Talking to staff is not my area. Having staff is not my area, for Christ’s sake. Travel light has always been the code I live by, and yet somehow here I am with a casino and a dozen people depending on me for a living.
My transplants are itchy.
Thank God the wages were paid yesterday.
What about me? Ghost Zeb pitches in. Don’t forget about me.
And Zeb is still Irish Mike’s captive. Irish Mike who collects a little tribute every month from Slotz. It seems every time I crawl out of no-man’s-land, the earth tilts and rolls me back in.
I hear Brandi’s steel heels clacking across the casino floor and I decide to face the music before she launches into another tirade. I rise, check my skullcap in a remaining shard of busted mirror and duck under the door frame to meet my public.

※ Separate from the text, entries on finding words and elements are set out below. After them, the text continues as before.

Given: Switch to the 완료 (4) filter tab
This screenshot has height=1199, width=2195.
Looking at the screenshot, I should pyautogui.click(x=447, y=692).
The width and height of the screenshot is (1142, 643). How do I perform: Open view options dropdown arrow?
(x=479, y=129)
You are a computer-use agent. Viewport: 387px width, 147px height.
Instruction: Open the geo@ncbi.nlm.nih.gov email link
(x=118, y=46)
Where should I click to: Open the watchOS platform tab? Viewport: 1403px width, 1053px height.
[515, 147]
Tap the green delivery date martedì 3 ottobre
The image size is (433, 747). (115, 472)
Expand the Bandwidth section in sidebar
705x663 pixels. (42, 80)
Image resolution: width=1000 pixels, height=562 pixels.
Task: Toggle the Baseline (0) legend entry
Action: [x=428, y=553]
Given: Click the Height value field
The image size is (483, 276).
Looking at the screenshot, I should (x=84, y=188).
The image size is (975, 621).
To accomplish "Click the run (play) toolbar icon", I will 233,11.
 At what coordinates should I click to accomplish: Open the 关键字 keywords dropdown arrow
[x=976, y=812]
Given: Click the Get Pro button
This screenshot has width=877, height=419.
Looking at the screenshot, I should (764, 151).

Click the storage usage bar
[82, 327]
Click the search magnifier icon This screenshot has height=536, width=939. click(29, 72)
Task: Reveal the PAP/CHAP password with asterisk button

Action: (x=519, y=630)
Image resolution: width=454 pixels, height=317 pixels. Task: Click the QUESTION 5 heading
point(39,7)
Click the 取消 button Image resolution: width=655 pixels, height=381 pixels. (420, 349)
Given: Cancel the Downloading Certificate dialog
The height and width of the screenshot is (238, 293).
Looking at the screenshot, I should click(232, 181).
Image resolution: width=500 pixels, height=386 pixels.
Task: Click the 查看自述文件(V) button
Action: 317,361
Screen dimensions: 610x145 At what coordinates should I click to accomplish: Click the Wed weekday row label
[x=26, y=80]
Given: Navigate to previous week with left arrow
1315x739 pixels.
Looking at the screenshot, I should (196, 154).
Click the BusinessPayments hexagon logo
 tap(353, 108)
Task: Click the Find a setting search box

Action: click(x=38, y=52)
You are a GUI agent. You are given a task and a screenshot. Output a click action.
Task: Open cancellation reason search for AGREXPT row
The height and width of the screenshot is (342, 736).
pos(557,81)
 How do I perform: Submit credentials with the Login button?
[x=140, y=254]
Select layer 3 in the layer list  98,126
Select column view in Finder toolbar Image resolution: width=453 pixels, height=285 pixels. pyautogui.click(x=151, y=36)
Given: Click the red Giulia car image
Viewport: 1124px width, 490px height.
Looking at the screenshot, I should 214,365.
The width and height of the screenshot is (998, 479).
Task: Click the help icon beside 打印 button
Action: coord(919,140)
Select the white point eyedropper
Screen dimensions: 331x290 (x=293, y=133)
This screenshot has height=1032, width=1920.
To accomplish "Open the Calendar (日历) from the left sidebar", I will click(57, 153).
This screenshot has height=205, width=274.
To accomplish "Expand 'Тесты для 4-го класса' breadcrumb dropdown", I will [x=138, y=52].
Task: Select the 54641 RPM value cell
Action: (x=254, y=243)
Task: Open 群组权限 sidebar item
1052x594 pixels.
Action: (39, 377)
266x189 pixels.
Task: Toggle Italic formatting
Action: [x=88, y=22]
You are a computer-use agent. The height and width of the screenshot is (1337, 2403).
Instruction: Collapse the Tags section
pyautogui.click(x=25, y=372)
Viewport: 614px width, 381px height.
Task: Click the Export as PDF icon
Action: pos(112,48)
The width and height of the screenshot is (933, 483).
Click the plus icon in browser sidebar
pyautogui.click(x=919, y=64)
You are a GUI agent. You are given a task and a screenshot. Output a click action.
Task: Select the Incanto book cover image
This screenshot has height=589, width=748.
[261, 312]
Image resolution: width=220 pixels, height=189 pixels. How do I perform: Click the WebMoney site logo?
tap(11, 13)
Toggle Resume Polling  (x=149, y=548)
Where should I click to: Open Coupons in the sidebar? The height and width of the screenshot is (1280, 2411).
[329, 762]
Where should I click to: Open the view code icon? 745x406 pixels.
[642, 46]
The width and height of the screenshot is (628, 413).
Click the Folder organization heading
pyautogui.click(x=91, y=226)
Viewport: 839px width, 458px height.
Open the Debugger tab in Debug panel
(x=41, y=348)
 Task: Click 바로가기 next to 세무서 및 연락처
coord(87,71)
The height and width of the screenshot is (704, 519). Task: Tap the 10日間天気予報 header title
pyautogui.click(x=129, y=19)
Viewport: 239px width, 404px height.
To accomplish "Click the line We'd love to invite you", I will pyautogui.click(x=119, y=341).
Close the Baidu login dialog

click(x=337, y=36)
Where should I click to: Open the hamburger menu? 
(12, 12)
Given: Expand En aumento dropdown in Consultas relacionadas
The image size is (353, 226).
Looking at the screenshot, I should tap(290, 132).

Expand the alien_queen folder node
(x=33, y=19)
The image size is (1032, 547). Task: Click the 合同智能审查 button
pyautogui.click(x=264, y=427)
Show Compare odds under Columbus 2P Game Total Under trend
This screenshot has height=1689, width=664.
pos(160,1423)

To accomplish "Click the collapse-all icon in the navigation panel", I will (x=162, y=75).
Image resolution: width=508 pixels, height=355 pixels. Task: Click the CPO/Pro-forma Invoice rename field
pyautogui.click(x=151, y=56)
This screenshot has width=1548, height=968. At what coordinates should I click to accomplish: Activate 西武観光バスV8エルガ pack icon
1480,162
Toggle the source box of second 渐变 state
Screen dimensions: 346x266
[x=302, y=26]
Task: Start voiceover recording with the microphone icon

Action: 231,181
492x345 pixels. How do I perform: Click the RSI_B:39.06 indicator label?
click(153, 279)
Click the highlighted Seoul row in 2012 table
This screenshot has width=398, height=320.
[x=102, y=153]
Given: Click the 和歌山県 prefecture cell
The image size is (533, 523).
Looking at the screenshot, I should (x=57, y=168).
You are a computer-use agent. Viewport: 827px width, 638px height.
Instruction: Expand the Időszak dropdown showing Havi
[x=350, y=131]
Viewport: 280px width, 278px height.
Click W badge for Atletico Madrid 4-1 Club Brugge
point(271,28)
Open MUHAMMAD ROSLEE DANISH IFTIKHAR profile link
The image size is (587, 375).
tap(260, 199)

It’s a weird feeling to have subordinates smiling at you; didn’t happen a lot in the army. Mostly in the army people muttered gobshite under their breath when I was dishing out orders. But here, all I’m getting is happy faces.
Jason is still riffing on ‘YMCA’.
‘Dan-Mac-Evoy,
Is fucking awesome,
Dan-Mac-Evoy,
Kicked Victor Jones’ goddamn ass!’
He abandons the song’s structure for the last line, but nevertheless his efforts earn him
an enthusiastic round of applause.
‘Okay,’ I say, forcing a smile. ‘Okay. I thank you, Jason. The Village People thank you.’
More laughing. Marco tickles Jason in the ribs, which opens my eyes about a couple of things.
‘For tonight, we do everything as normal. Except the booths; no more hands-on in the booths. Anyone has a problem with that, talk to me later. Also, anyone working off a debt, you don’t owe me a dime, so from now on we all get paid.’
A couple of smiles from those no longer in the hole, but the hands-on girls don’t seem too thrilled.